選択的ロボット支援・腹腔鏡下肝切除における中心静脈圧低下:PRESSURE試験—ランダム化臨床試験
総合: 82.5革新性: 8インパクト: 7厳密性: 9引用可能性: 8
概要
低侵襲肝切除112例の二重盲検RCTでは、意図的なCVP低下は術中出血量を減少させず、むしろ術中の循環不安定性を増加させた。90日死亡率と全合併症率は両群で同等であった。
主要発見
- 術中総出血量はCVP低下の有無で同等:280 mL(120–560)対 360 mL(150–640);P=0.30。
- 切離中のCVPは非低下群で高値(9.3±4.2 vs 3.2±2.2 mmHg;P<0.001)だったが、実質切離時の出血量は同等(220 vs 240 mL;P=0.39)。

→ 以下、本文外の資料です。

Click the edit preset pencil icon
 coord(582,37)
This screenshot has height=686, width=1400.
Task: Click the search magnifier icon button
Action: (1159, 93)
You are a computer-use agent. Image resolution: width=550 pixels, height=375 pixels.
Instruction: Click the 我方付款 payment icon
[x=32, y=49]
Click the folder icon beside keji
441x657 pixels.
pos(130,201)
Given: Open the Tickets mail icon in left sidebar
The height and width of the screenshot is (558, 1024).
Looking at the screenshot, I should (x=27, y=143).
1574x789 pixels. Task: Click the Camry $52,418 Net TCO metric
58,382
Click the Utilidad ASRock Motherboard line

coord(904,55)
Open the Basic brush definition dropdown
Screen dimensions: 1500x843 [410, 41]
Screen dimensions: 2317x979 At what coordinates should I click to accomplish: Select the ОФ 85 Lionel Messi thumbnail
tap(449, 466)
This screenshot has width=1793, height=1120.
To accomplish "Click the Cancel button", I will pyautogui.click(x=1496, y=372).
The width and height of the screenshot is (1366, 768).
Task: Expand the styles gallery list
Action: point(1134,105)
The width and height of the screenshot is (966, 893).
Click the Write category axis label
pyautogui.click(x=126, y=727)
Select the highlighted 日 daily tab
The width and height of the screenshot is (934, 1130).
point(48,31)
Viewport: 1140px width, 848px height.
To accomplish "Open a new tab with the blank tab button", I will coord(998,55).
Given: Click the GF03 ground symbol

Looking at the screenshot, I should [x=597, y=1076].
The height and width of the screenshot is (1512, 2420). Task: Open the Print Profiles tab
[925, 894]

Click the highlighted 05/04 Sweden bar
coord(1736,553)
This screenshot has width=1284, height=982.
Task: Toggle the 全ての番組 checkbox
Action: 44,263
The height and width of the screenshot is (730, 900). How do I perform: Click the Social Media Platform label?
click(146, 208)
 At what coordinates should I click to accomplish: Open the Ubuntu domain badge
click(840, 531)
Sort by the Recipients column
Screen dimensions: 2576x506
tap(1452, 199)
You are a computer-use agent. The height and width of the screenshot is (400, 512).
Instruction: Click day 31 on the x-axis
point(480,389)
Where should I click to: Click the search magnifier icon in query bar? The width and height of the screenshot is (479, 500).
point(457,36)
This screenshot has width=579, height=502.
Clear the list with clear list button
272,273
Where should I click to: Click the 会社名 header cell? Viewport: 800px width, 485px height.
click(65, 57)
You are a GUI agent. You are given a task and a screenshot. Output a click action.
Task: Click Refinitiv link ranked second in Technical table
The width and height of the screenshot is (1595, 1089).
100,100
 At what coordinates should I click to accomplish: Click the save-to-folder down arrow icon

- 術中循環不安定性は非低下群で少ない(12% vs 30%;P=0.03)。90日死亡率(5% vs 4%;P=0.68)と合併症(18% vs 20%;P=0.77)は同等。
臨床的意義
MILRではCVP低下を常用せず、過度な輸液制限や静脈拡張よりも循環安定性を優先する。標準的麻酔管理を維持し、他の止血対策を併用する。
なぜ重要か
MILRで慣行となっているCVP低下の有用性に異議を唱え、止血効果がなく不安定性が増すことを示したため、麻酔科の輸液・循環管理戦略に直結する。
限界
- 解析112例の単一RCTであり、稀なアウトカムには検出力が限られる可能性
- 選択的低侵襲肝切除に限定され、開腹や高リスク症例への一般化は不確実
今後の方向性
多施設試験での再現性確認、肝硬変・広範切除などのサブグループ検討、循環安定性を保つ代替的止血戦略の検証。
研究情報
- 研究タイプ
- ランダム化比較試験
- 研究領域
- 治療
- エビデンスレベル
- I - 無作為化二重盲検比較試験による高水準のエビデンス。